> _Problem to solve_
Scan the records below for the string "profile" and return every line where it appears.

Stored items:
===============

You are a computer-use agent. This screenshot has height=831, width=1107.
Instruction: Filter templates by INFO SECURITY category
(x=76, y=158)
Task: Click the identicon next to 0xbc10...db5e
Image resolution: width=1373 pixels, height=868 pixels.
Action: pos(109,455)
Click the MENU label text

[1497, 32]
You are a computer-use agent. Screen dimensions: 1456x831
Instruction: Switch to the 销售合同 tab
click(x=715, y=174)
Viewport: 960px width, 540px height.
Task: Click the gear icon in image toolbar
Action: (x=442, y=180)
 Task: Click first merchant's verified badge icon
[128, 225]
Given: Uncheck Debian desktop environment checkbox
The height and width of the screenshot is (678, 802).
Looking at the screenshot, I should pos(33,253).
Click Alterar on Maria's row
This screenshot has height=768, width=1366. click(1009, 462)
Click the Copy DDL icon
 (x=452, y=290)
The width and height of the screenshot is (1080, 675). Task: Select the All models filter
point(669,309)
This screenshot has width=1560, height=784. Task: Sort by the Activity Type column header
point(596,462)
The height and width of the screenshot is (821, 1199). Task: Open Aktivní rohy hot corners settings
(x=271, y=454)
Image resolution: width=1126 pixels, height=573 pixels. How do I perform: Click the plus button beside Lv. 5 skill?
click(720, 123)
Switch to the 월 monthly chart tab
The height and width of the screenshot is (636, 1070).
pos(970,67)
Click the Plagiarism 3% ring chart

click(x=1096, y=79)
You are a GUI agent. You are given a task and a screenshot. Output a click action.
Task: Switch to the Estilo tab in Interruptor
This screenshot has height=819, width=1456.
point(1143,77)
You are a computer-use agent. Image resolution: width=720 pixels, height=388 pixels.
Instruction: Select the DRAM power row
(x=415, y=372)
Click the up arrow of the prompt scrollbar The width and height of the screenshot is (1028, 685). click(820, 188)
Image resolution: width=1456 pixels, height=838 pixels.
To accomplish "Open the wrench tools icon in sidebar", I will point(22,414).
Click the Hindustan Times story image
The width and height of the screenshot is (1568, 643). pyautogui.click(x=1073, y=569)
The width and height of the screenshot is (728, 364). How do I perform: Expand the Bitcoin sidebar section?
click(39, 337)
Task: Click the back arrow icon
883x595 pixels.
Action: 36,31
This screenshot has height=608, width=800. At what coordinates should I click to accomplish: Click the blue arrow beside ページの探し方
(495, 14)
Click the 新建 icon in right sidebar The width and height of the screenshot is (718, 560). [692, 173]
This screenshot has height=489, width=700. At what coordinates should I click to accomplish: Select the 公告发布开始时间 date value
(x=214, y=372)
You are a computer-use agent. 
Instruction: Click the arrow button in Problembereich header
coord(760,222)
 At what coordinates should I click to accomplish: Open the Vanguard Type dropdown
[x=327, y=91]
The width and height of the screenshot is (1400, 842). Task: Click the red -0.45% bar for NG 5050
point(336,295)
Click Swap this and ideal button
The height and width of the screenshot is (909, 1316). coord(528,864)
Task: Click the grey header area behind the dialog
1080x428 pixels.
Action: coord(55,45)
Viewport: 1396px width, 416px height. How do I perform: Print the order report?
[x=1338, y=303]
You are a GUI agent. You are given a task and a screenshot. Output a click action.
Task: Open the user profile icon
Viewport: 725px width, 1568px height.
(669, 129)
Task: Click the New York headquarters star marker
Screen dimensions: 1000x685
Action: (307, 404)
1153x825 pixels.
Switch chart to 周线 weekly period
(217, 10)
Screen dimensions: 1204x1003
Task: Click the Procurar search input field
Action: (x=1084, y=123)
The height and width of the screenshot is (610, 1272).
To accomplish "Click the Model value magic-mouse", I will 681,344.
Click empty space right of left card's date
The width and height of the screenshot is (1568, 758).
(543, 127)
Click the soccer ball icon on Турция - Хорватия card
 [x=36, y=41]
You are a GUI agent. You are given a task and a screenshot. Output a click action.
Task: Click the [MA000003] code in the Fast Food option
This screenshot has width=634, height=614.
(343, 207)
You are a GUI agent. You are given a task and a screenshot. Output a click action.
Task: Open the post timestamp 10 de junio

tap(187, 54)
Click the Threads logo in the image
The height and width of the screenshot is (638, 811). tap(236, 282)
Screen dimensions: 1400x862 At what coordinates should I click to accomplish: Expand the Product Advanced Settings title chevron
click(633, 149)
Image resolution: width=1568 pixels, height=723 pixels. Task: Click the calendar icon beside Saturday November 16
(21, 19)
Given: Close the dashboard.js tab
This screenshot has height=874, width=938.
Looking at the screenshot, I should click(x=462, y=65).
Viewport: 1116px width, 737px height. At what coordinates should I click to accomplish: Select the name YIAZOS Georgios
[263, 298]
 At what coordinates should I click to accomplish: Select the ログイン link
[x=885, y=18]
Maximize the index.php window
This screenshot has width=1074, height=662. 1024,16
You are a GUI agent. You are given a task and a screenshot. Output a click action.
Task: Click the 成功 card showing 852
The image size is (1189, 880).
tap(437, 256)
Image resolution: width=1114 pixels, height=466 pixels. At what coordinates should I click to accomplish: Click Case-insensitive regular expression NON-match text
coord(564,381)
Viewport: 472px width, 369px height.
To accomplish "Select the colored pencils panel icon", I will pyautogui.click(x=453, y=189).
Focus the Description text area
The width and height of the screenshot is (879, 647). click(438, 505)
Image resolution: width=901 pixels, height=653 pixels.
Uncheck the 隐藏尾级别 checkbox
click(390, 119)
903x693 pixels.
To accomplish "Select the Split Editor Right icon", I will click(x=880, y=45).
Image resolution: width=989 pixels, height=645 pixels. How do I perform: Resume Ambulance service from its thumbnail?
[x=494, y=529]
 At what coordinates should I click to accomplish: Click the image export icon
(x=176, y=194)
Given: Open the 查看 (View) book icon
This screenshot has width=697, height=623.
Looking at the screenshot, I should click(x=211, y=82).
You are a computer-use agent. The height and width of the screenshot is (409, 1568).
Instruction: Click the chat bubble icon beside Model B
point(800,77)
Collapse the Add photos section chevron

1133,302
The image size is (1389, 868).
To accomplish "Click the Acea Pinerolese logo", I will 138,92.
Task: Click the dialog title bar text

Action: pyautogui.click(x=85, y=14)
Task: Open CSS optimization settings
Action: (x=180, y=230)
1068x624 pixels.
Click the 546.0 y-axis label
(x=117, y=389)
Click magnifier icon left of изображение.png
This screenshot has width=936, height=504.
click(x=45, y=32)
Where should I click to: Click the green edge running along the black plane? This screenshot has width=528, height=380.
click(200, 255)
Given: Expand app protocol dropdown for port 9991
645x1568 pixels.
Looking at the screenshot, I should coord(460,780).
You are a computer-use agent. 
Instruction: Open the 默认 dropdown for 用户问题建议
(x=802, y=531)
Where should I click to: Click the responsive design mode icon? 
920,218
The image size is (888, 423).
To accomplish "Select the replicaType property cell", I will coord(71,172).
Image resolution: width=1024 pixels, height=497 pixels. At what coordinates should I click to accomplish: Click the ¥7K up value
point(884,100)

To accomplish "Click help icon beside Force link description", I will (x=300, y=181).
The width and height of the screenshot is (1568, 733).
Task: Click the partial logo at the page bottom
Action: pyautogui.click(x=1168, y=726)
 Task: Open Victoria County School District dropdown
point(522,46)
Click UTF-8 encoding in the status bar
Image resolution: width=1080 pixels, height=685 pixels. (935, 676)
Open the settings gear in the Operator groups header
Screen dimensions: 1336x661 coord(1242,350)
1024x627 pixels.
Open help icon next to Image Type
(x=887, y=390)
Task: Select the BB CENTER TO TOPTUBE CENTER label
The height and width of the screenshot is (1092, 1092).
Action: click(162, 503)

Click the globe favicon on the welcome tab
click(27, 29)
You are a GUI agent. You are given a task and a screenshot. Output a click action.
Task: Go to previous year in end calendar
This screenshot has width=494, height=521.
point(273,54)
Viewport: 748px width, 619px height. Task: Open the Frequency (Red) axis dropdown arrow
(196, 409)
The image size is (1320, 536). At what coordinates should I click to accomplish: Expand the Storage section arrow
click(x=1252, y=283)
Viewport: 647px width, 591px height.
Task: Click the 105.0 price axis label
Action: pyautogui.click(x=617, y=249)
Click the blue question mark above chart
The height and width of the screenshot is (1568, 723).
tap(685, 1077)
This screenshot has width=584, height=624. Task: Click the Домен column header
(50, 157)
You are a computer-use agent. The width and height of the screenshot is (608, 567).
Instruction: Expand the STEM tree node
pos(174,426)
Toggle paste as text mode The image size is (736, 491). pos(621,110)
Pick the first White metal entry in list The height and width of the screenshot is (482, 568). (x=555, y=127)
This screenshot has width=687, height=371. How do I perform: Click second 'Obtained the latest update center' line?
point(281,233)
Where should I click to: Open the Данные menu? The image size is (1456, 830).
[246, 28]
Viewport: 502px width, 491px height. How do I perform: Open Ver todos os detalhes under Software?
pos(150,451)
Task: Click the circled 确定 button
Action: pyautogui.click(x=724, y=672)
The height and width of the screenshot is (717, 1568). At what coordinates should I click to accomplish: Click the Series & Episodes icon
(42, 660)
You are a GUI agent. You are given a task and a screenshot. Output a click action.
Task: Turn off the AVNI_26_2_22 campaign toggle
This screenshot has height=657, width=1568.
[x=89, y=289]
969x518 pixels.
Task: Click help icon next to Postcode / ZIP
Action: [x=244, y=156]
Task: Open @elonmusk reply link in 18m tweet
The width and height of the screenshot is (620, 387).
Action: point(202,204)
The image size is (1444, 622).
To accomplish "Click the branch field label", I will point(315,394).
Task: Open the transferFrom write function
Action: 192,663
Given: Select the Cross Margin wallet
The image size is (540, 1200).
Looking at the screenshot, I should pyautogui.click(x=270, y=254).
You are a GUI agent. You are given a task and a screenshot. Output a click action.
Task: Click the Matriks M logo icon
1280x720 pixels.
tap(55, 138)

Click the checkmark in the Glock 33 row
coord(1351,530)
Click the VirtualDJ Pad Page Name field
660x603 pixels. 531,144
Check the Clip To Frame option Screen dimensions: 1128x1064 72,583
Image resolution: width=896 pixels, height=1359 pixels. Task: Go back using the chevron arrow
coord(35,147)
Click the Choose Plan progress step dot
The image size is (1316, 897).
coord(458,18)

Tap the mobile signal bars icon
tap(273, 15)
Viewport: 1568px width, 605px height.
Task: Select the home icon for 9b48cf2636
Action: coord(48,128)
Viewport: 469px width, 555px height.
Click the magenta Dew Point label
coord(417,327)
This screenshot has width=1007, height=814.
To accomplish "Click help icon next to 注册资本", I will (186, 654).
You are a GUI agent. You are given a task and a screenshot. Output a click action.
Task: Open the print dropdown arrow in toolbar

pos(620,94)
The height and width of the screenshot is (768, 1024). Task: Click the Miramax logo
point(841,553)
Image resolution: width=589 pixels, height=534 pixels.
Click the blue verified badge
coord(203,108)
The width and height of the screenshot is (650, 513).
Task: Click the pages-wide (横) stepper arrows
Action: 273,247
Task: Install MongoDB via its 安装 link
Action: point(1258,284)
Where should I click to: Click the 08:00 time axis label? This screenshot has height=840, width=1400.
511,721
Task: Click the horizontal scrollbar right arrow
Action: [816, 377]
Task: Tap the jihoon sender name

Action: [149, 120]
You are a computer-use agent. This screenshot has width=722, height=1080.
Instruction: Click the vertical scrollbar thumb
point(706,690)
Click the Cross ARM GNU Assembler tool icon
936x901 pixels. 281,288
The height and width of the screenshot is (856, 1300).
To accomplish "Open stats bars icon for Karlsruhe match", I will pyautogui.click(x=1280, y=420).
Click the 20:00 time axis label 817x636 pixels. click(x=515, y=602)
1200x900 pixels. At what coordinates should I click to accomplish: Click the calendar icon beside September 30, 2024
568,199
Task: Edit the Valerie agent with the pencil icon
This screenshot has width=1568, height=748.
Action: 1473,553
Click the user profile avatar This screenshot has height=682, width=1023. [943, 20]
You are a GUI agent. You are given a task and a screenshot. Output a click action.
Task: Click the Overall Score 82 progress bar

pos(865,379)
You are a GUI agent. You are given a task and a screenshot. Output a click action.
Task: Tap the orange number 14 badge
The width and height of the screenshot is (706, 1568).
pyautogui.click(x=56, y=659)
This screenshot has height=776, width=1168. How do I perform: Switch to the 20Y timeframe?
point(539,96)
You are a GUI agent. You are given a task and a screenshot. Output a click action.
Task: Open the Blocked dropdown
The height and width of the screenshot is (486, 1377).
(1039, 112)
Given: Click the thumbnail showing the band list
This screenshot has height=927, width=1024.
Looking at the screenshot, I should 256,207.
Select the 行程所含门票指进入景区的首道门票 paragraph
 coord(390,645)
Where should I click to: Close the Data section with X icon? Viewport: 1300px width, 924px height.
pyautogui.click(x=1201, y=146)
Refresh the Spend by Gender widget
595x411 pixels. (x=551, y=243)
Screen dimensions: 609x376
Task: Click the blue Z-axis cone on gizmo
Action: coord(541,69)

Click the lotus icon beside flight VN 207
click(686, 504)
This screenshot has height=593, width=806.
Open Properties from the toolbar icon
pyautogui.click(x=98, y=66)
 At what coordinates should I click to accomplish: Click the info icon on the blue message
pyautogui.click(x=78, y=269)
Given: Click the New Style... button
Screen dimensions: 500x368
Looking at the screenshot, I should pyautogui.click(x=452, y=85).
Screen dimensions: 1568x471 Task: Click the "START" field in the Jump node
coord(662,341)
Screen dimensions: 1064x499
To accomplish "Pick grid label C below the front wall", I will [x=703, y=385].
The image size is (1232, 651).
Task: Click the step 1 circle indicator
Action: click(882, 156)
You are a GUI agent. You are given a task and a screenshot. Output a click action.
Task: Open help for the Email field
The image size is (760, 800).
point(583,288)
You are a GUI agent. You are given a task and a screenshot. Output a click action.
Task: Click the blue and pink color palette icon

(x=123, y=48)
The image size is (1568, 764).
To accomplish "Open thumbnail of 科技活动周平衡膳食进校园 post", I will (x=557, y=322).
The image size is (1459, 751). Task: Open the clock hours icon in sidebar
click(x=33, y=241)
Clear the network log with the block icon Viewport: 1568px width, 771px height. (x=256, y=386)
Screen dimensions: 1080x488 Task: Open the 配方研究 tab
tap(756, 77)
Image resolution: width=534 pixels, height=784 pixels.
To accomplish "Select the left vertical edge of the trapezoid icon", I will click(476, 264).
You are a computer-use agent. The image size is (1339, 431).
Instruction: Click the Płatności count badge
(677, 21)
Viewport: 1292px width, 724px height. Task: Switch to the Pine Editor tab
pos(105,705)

===============

> _Task answer_
Task: Open the user profile icon
Click the user profile avatar This screenshot has height=682, width=1023. [943, 20]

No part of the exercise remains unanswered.